From: Ian Rawlings on 18 Jan 2006 04:41
On 2006-01-17, Nix <nix-razor-pit(a)esperi.org.uk> wrote:
> I sometimes find it useful to reset the router without resetting the
> whole machine.
I use a dedicated firewall machine to hold the ADSL card, in essence
it's a router, but one that runs gentoo. An old, slow machine is
enough, mine is a P2 300MHz which is quick enough to do the job while
also being the place I run any nmap processes when working. I use
SNMPv3 to monitor it, but haven't gotten around to really sorting the
firewalling out yet, it just uses NAT to secure the network at the
Blast off and strike the evil Bydo empire!
From: Martin Gregorie on 22 Jan 2006 15:14
I said I'd wring out the business of restricting access to remote logins
via sshd and report back. This is the report.
The short answer is that using hosts.allow and hosts.deny is the only
ways to restrict access to sshd by an arbitrary client.

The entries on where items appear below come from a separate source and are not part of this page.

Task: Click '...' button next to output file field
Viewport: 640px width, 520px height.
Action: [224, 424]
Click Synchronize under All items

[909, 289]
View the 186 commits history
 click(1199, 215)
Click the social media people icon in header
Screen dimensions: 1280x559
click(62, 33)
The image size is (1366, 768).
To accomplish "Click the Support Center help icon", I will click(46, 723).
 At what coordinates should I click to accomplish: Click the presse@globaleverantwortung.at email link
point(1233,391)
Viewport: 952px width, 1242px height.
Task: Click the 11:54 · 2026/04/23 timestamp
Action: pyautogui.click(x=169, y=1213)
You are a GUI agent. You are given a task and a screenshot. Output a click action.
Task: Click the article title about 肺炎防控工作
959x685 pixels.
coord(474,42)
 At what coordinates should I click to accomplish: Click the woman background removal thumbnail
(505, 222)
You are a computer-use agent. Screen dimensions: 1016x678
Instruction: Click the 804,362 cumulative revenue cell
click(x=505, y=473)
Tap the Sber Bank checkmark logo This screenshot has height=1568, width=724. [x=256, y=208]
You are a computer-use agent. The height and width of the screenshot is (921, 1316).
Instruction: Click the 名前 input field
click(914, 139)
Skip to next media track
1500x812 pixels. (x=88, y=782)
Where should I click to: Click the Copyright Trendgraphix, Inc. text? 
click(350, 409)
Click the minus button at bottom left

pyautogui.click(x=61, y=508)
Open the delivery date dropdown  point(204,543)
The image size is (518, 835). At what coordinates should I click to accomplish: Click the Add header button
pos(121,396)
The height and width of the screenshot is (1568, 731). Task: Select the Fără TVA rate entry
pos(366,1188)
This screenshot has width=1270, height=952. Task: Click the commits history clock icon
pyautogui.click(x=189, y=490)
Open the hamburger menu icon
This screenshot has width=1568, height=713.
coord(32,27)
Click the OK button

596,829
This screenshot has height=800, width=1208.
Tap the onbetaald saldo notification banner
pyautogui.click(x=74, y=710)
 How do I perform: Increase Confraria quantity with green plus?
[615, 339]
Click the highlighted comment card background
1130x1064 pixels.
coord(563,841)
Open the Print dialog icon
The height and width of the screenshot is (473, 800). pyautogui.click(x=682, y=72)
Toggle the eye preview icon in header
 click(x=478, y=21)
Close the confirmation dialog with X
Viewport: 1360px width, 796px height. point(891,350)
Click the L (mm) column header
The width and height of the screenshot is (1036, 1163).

I after proving that the hosts.* files do the job and setting them to
reject all access from computers outside my internal domain, I put
public keys from one of them in /etc/ssh/ssh_known_hosts and tried
logging in from that and another computer in the domain. Both were able
to log in.
The description in the sshd manpage for /etc/ssh/shosts.equiv says that
computers listed in this file can't log in as root and will *usually* be
checked against the public keys list, so I did some tests. Hosts with
every possible combination of the presence or absence of its entry in
/etc/ssh/shosts.equiv and /etc/ssh/ssh_known_hosts were able to log in
via ssh as a normal user or as root. In summary, I don't know what these
files are meant to do but whatever it is they don't do it.
Apologies to those who tried to tell me that earlier. I remain baffled
as to why sshd would remotely care about /etc/ssh_known_hosts.